= Marieke van Amerom =

Dutch painter and draftsman

Marieke van Amerom (born January 25, 1942) is a painter and draftsman from Alphen aan den Rijn.

Van Amerong's drawings are narrative and inspired by her lively nocturnal dream life. She writes down her dreams in the morning and then draws them on paper. Her preferred mediums include Indian ink, pen, and brush, sometimes with color accents. This is a daily routine for her that gives her inspiration and ideas for other work.

== Career ==
Van Amerom trained at the Academy of Visual Arts, later followed by a post-academy year at the Willem de Kooning Academy and Master classes with Theo Jansen, Peter Struycken and Herman Makking.

Since 1966 she has lived in Alphen.

Van Amerong was involved in the Literary Café of Alphen aan den Rijn and was co-founder of the Alphen Ateliers Foundation (STA-ART) in 1987. STA-ART had been established on the initiative of fellow Van Amerongen because, as a foundation, they would have more weight than a group of individual artists in their then struggle for their own studios.

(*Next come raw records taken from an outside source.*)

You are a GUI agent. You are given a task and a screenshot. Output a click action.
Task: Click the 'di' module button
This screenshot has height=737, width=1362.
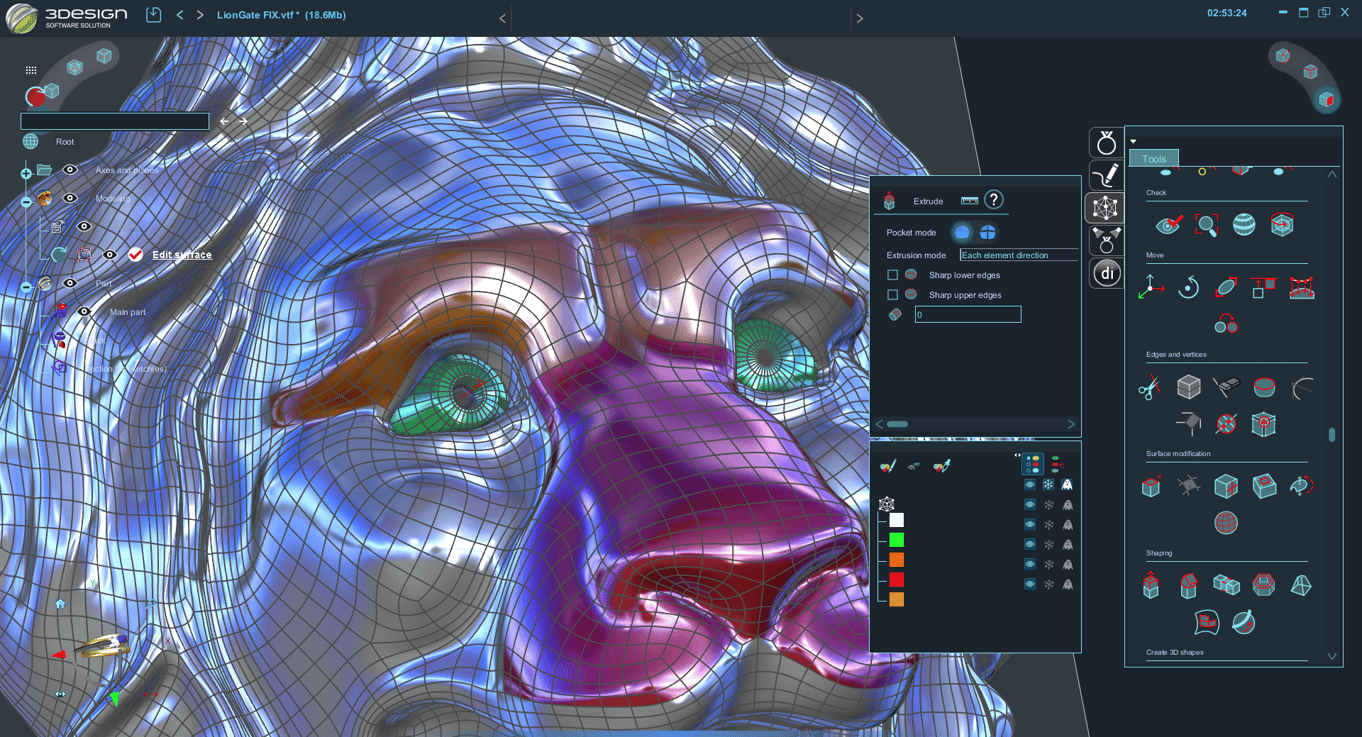tap(1105, 273)
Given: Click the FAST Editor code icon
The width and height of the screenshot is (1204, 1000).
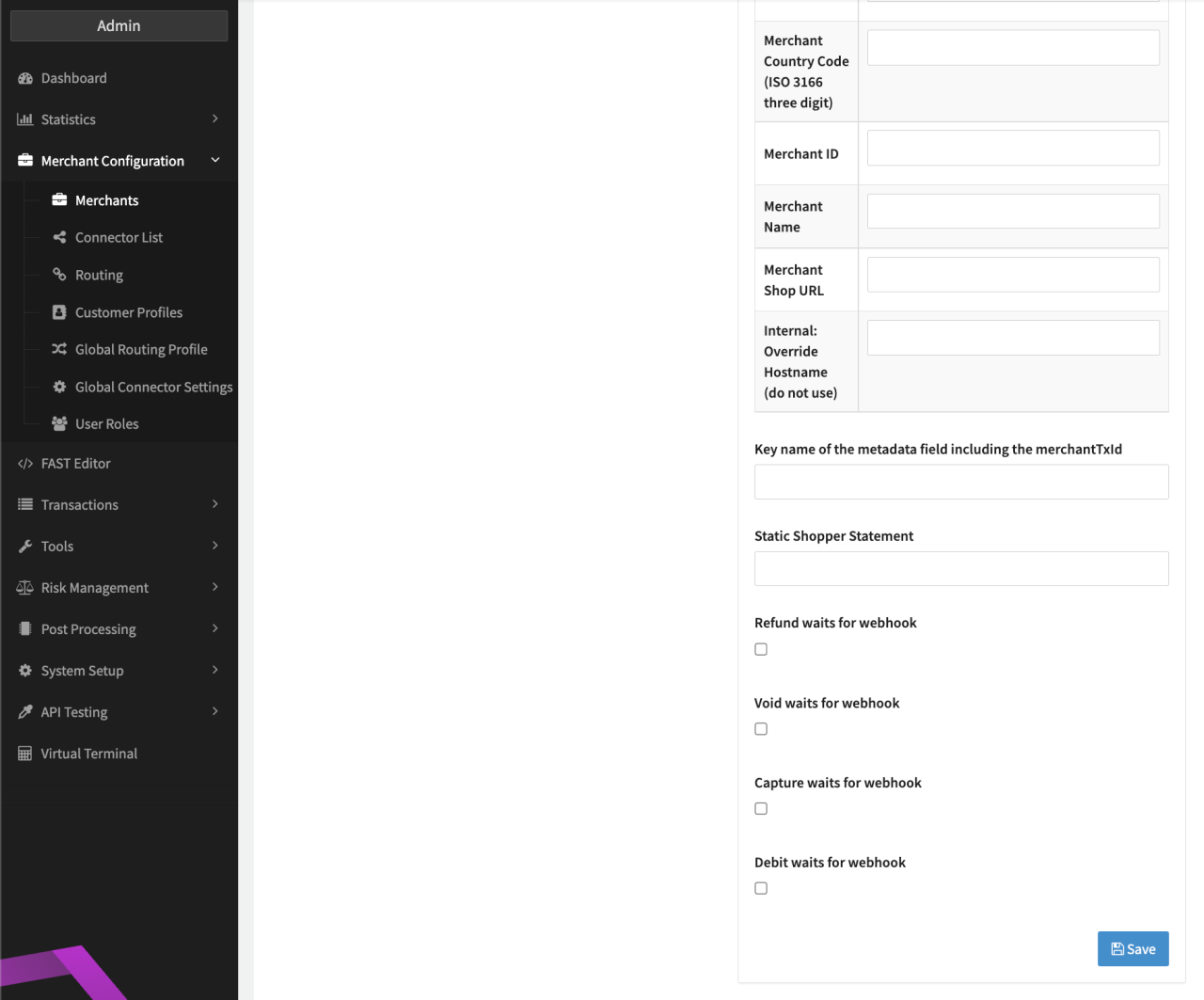Looking at the screenshot, I should click(x=25, y=464).
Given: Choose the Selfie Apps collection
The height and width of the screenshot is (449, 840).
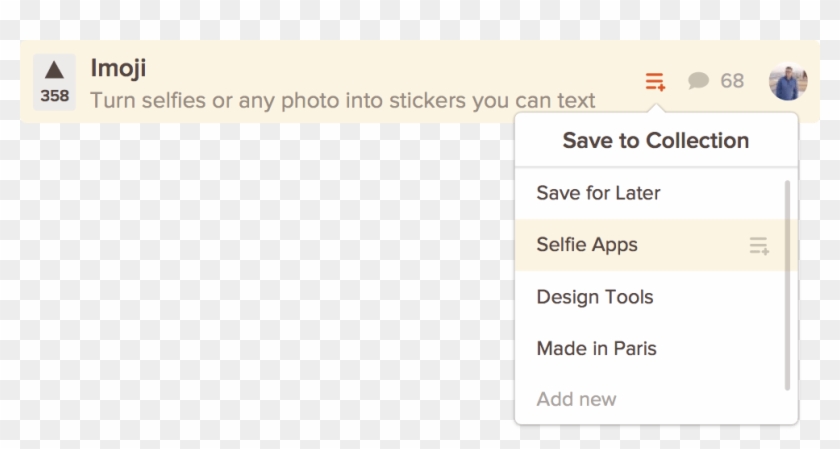Looking at the screenshot, I should pyautogui.click(x=587, y=245).
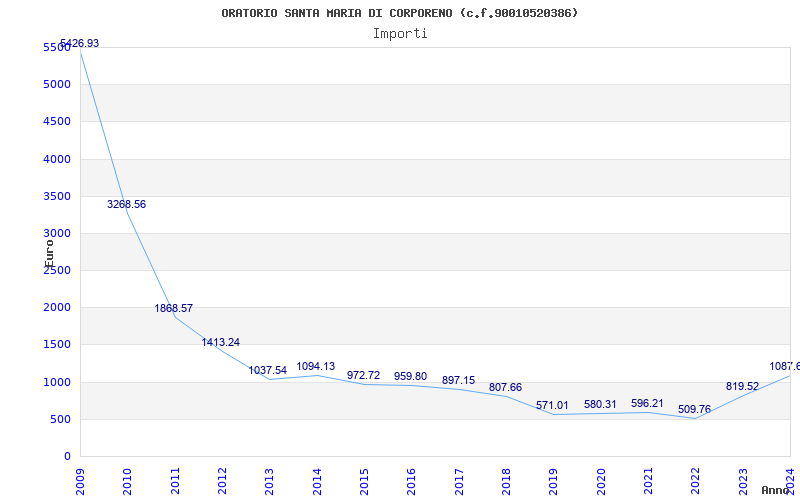Click the 1413.24 data label
This screenshot has width=800, height=500.
220,342
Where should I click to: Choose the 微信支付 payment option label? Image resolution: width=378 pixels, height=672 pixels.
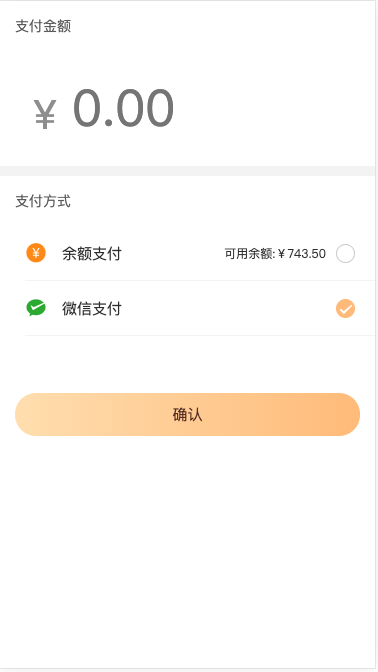[x=92, y=309]
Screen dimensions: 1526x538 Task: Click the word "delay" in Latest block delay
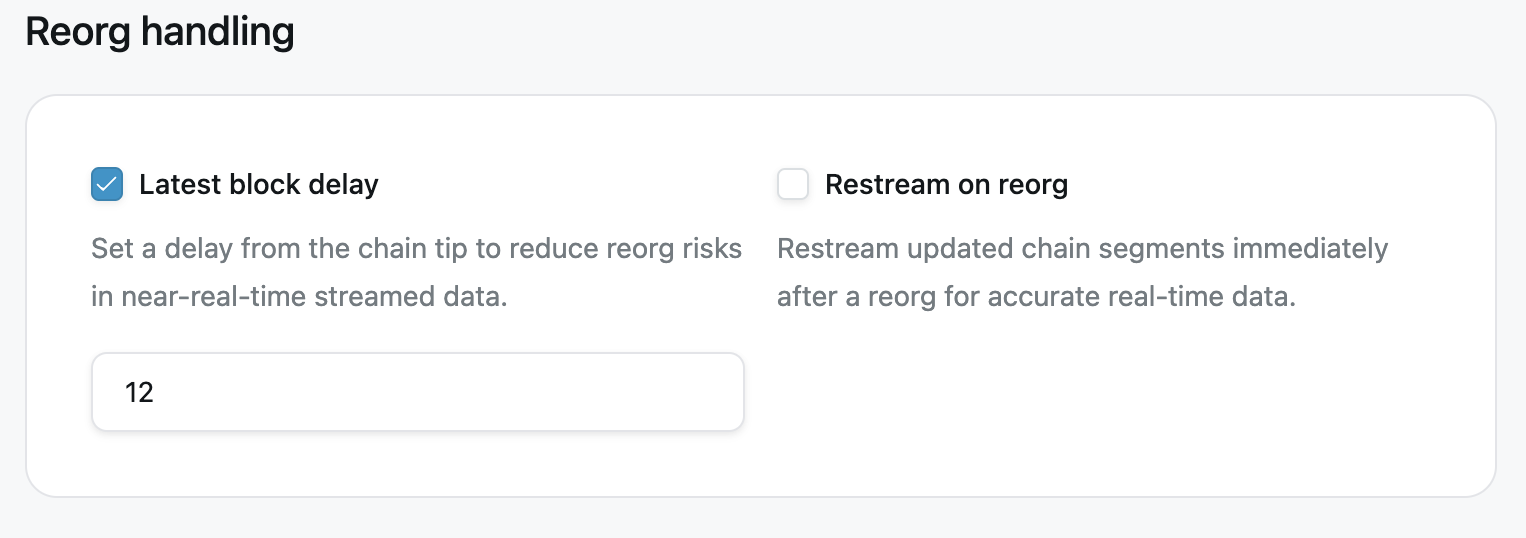346,184
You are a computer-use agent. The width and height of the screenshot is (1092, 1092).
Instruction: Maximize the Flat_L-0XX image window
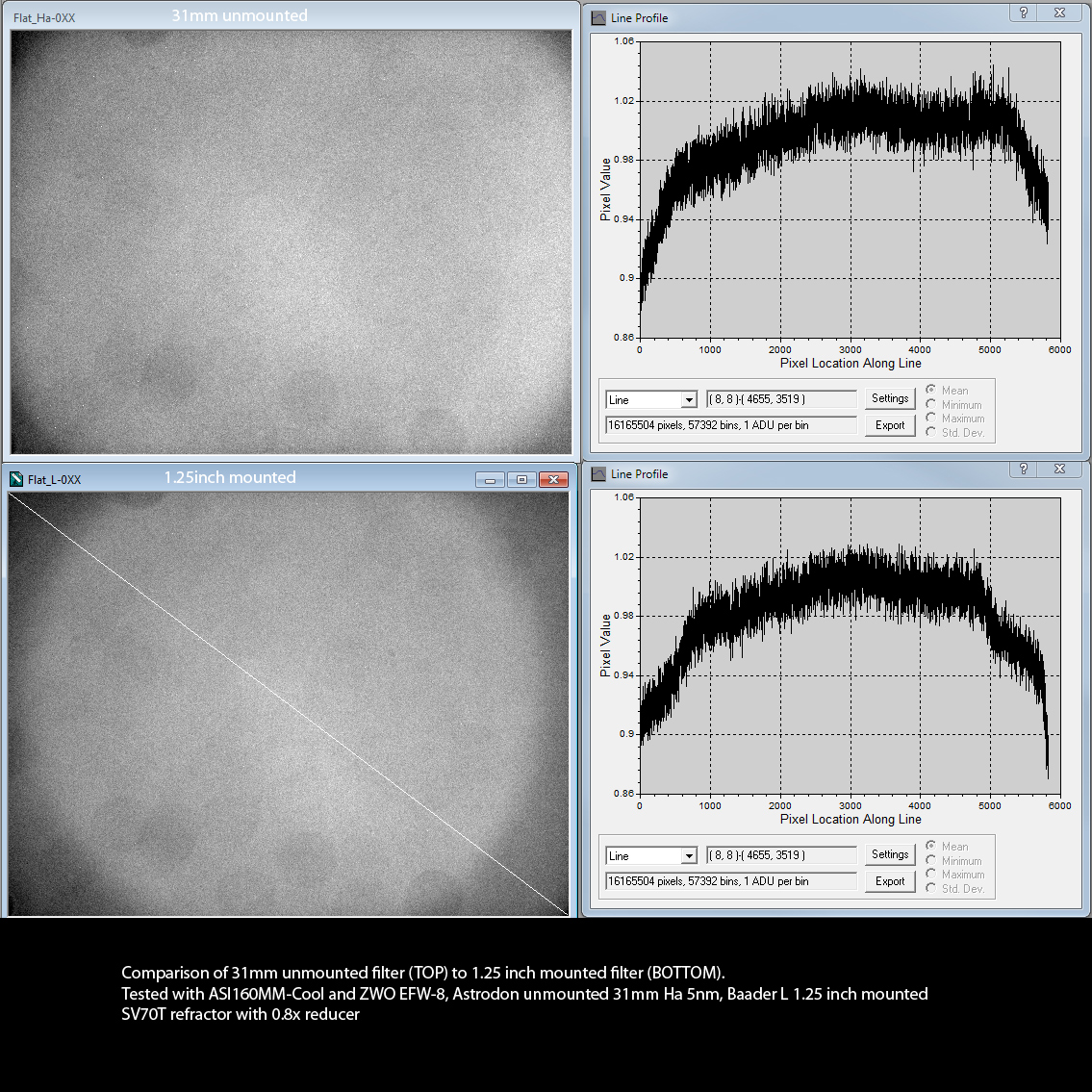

Her work has been exhibited widely, both in the Netherlands and abroad, such as in St. Petersburg, Tallinn, Perugia and Murcia.

In Alphen, her work has been shown during open studio days, Art Relays and projects, such as "Travel companions" and "Then and Now". In 1996 she was nominated for the Kunstprijs Stad Gouda. There she also participated in the exhibition "Male Nude". Painting from nude models she continued to do until 2008, which led, among other things, to a retrospective exhibition at the Garenspinnerij in Gouda.